In a guest post on Jane Friedman’s blog, Joe Ponepinto says that focusing on stories that are smaller in scope can help you tell big truths. “Many writers go about it the wrong way,” he says. “Since they want to say something big and universal, they tend to write their stories in the universal.”
Unfortunately, creating characters who embody universal subjects often results in flat, homogenous people, who represent a philosophical point rather than an actual person. The tone sounds forced and the story is predictable. So, how can you write a story that illustrates the truth you want to tell?
First, you shouldn’t try to force it, Ponepinto says. “If there is a truth in your story it will become apparent in a subtle way, allowing the reader to discover it instead of being lectured about it,” he writes. “Better to concern yourself with the smaller truths about human nature, which are just as universal, and often far more satisfying to readers because they are easier to identify with.”

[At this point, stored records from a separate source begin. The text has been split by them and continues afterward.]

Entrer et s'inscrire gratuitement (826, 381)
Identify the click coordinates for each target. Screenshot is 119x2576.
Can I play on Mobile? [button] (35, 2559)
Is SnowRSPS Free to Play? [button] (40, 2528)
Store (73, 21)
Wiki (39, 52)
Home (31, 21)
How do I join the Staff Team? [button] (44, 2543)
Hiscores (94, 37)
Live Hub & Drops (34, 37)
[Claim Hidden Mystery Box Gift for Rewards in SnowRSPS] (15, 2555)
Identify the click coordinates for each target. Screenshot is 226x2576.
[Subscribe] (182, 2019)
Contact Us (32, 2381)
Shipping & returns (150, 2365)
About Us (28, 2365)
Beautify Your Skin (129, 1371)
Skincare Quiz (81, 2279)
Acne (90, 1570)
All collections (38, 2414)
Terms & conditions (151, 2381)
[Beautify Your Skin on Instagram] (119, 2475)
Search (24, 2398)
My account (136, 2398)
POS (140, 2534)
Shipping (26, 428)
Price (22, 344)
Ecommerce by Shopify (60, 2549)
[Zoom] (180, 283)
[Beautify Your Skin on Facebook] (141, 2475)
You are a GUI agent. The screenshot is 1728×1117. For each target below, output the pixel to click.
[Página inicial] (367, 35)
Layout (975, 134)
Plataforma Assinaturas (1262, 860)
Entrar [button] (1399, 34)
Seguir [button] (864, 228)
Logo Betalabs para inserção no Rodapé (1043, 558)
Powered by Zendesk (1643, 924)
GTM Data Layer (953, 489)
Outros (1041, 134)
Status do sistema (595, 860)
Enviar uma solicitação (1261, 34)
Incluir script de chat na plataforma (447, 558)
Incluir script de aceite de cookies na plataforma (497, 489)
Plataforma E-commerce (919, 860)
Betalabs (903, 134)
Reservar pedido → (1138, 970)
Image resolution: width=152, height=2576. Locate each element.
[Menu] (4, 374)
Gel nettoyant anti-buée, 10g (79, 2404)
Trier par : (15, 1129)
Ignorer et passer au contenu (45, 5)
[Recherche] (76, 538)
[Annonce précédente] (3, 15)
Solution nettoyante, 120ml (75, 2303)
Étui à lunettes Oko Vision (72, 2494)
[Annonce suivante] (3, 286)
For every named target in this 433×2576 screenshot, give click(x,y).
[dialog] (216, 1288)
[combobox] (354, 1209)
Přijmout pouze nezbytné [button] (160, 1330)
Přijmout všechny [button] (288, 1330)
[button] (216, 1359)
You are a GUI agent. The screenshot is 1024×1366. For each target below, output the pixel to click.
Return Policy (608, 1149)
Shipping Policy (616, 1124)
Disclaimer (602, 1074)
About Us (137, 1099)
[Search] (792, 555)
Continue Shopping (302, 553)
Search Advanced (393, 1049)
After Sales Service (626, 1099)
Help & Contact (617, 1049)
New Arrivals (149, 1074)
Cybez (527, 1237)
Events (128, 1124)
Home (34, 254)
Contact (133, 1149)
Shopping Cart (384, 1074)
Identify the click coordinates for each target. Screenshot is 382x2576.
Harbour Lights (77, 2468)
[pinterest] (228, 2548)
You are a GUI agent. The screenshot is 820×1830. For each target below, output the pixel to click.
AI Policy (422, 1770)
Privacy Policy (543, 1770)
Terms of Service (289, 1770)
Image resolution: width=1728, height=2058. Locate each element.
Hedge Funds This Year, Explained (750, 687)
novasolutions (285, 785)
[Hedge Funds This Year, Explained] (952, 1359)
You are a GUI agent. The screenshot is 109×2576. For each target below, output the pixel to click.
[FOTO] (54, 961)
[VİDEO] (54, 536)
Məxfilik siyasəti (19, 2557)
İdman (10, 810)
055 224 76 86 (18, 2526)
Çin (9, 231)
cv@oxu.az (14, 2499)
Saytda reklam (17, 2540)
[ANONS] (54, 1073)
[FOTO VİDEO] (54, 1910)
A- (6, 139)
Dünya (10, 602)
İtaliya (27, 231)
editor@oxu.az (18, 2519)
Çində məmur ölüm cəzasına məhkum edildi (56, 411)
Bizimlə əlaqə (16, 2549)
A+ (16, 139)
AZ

Ponepinto recommends focusing on character first and portraying your setting and story through their senses, emotions, and interpretations. “By expressing the world in specific terms that are natural to the character, the writer creates a sense of identity not with what the character sees, but with what it means, and the fact that we all have a similar need to find value in our ways of living begins to bridge the divides of place and status and race and sexual orientation and our other differences,” he says. “Offering those details in generalized terms that are disconnected from character doesn’t do that.”